Предоставленный отрывок:
Я зимнюю сказку затеял
О том, как за дверцей печной
Огонь веселился и веял
И угли ходили волной...

И сказочник в клетчатом пледе
И с книгой в качалке сидел.
И знал обо всём он на свете,
И молча на пламя глядел...
<…>

   Я думаю, что этот мотив  неспетой колыбельной  песни («и молча на пламя глядел») начинает раскачивать не только предметы, но и память, и время, и пространство. Так из небытия вызволяется  счастливое и тревожное бытие детства, наполненное запахами, звуками, предметами, светом.

Всё, что копилось эти годы,
Как лёд медлительный росло –
В весенние тугие воды
Стихов поспешных перешло.

И вот, преграды не встречая,
Слепые вешние ручьи,
Скорлупки памяти качая,
Несут кораблики свои.

   «Идея  памяти»  возникает из этих «скорлупок памяти». Здесь следует разделение или различение. Хотя автор «идею памяти» в целом называет «счастливой», сами образы памяти окрашены  печалью. И эта печаль тем острее ощущается нами, чем настойчивей  он призывает нас: «Думай, что я весел был и счастлив, / и от  счастья плакал иногда…»

[Данные привязки к снимкам экрана]
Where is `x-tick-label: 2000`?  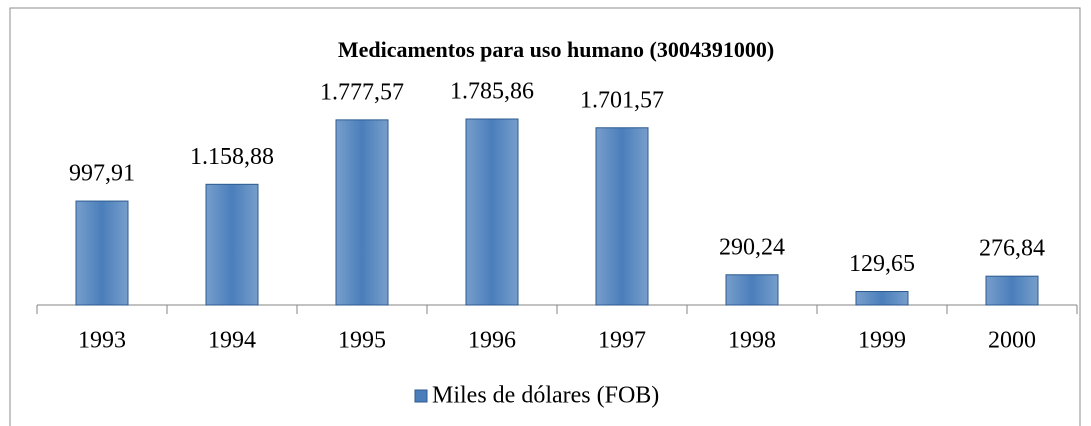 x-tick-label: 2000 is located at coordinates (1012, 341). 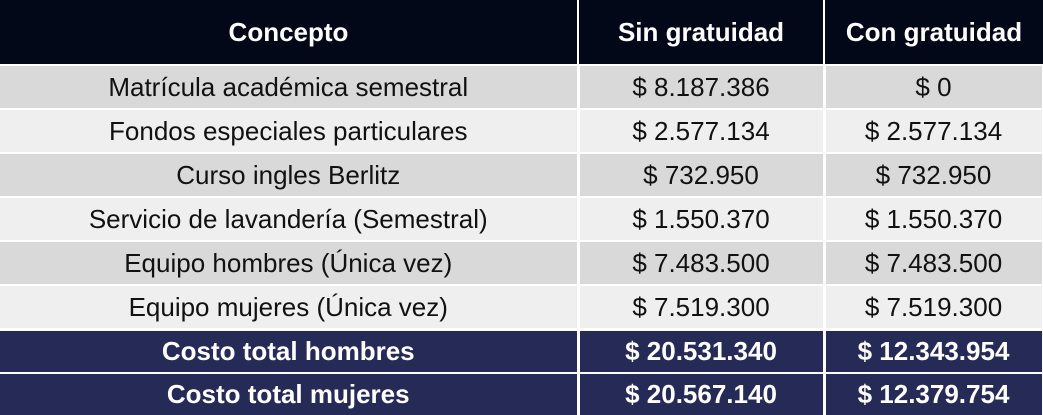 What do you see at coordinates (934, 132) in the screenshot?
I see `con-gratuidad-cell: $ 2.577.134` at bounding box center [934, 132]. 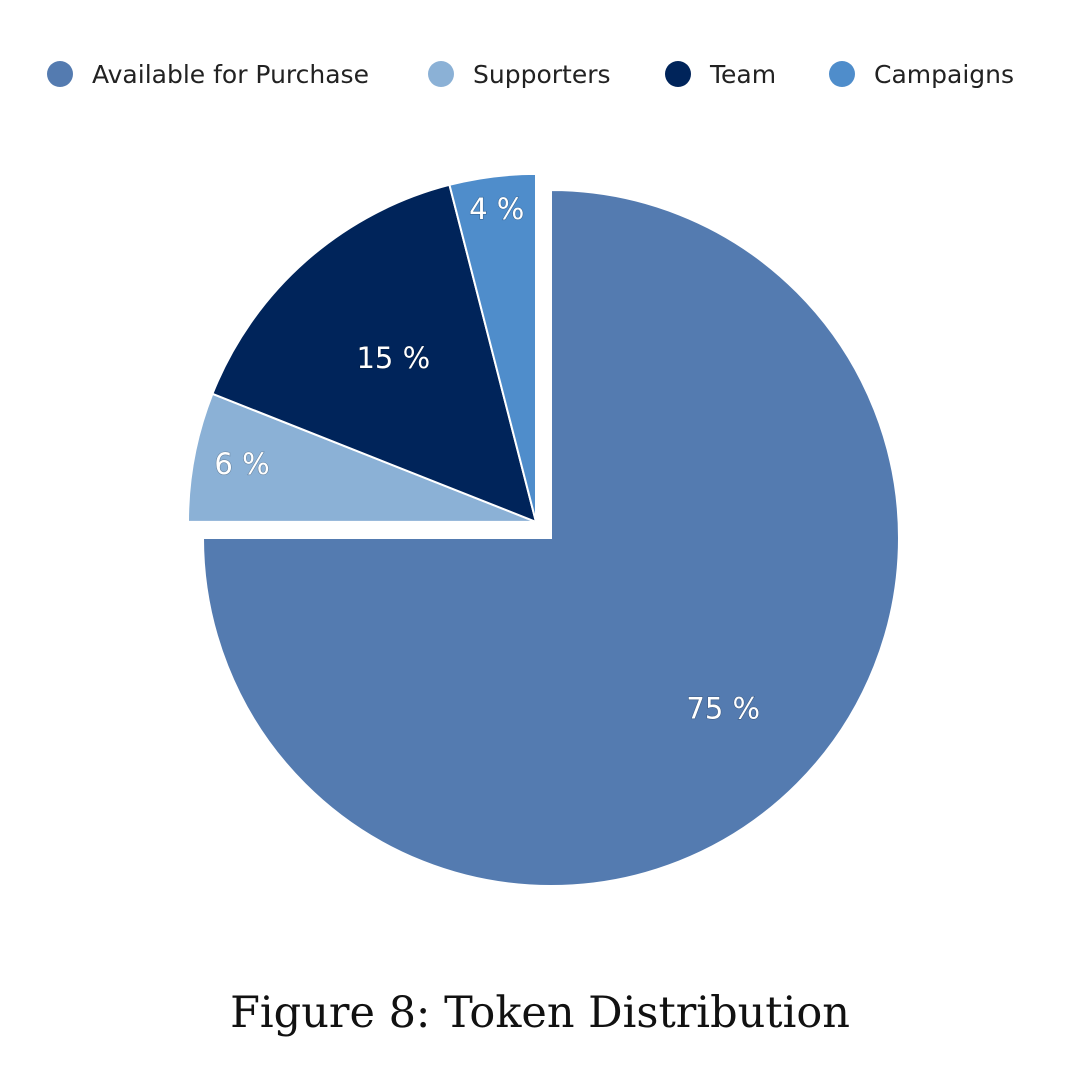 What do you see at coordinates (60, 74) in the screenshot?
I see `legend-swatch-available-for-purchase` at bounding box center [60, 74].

Выполните задания:
#1 Дословно продублируйте фрагмент отрывка о зимней сказке от слов «И сказочник в» до слов «Стихов поспешных перешло.» включительно.
#2 Согласуются ли с отрывком о зимней сказке следующие утверждения? На каждое ответьте «да» или «нет» и приведите решающие слова отрывка точной цитатой.
(a) Сказочник сидел в качалке с книгой.
(b) «Идею памяти» в целом автор называет печальной.
(c) Сказочник пел, глядя на пламя.

Ответы по номерам:
#1
И сказочник в клетчатом пледе
И с книгой в качалке сидел.
И знал обо всём он на свете,
И молча на пламя глядел...
<…>

   Я думаю, что этот мотив  неспетой колыбельной  песни («и молча на пламя глядел») начинает раскачивать не только предметы, но и память, и время, и пространство. Так из небытия вызволяется  счастливое и тревожное бытие детства, наполненное запахами, звуками, предметами, светом.

Всё, что копилось эти годы,
Как лёд медлительный росло –
В весенние тугие воды
Стихов поспешных перешло.

#2
(a) Да: «И с книгой в качалке сидел».
(b) Нет: „в целом называет «счастливой»“.
(c) Нет: «И молча на пламя глядел».